Wonder they say can never
end. The level of harassment of journalists by those in power in Nigeria took
a new twist yesterday in Kano when Senator Olugbenga Obadara ordered that
journalists be locked up in a room and searched over his alleged missing phone.
Olugbenga Obadara is the chairman, Senate committee on Privatisation.He
was on oversight visit to the Kano
Electricity Distribution Company (KEDCO) .
When journalists and other
members of the senators’ entourage gathered at the conference hall before the
management of the company, they were asked to move out of the hall till after a
presentation by the management to the senator.
After sometime, the
journalists were call back to the venue and asked to interact with the chairman
senate committee.
Immediately after fielding a
few questions, he zoomed out of the hall with some members of the management
and some of his aides.
However, trouble started
when the chairman raised a false alarm to his host that his phone had been
stolen at the venue.
As soon as the alarm was
raised, the policemen manning the entrance of the hall were ordered not to open
the door for journalists till after they were searched.
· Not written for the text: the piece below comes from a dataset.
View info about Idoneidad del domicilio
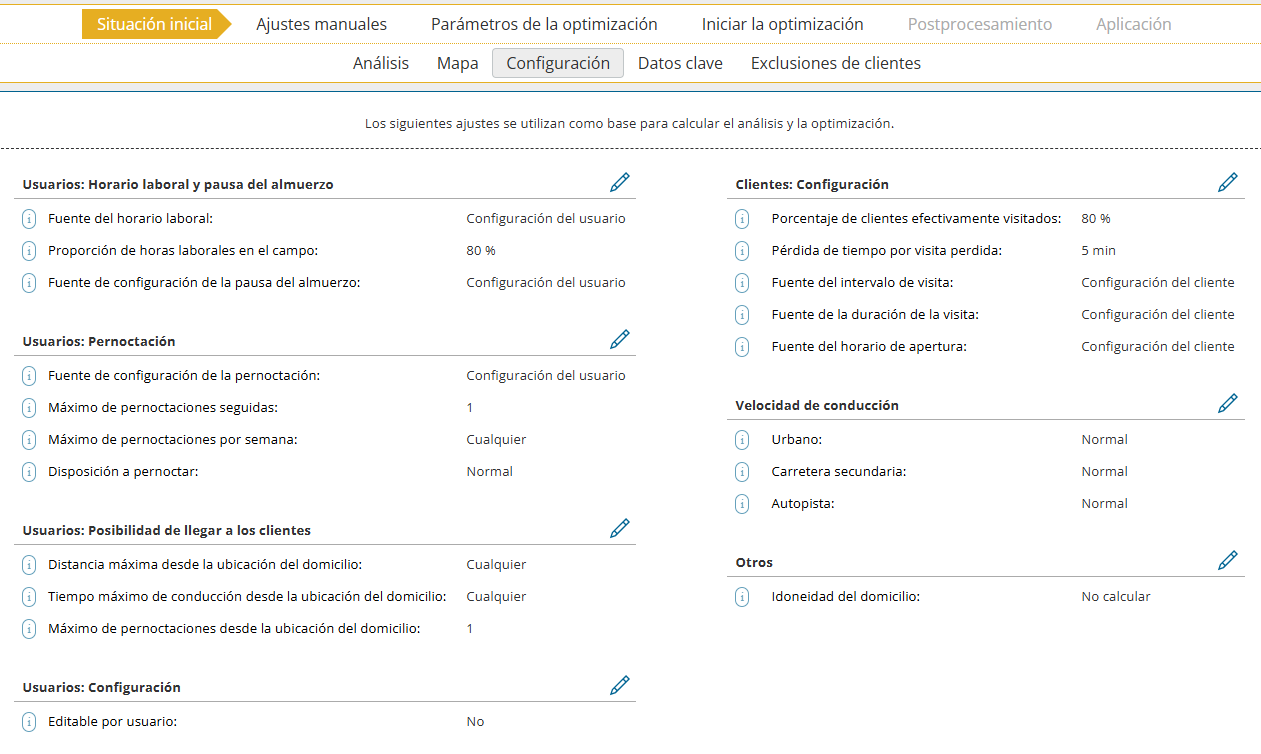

Tension was high when other
policemen were brought into the hall as reinforcement.
While journalists present
were searched, staff of the company and some members of the senators’ entourage
were seen moving out of the hall unsearched, an action that the journalists saw
as a calculated attempt to embarrass them.
At the peak of the
embarrassing situation, came an announcement that the phone had been found by
the senator.
The Principal Manager
Corporate Communication of KEDCO, Muntari Baffa Usman, apologised to the
journalists on behalf of the company for the embarrassment, adding that,
journalists were partners in progress.
“It was highly
embarrassing,” said the Chairman of the Kano State Correspondents Chapel of the
Nigeria Union of Journalists (NUJ), Mr. Edwin Olofu, who expressed surprise
over the development.
Olofu ordered his members to
stop reporting KEDCO for the next three months, while calling for an
un-reserved apology from the company.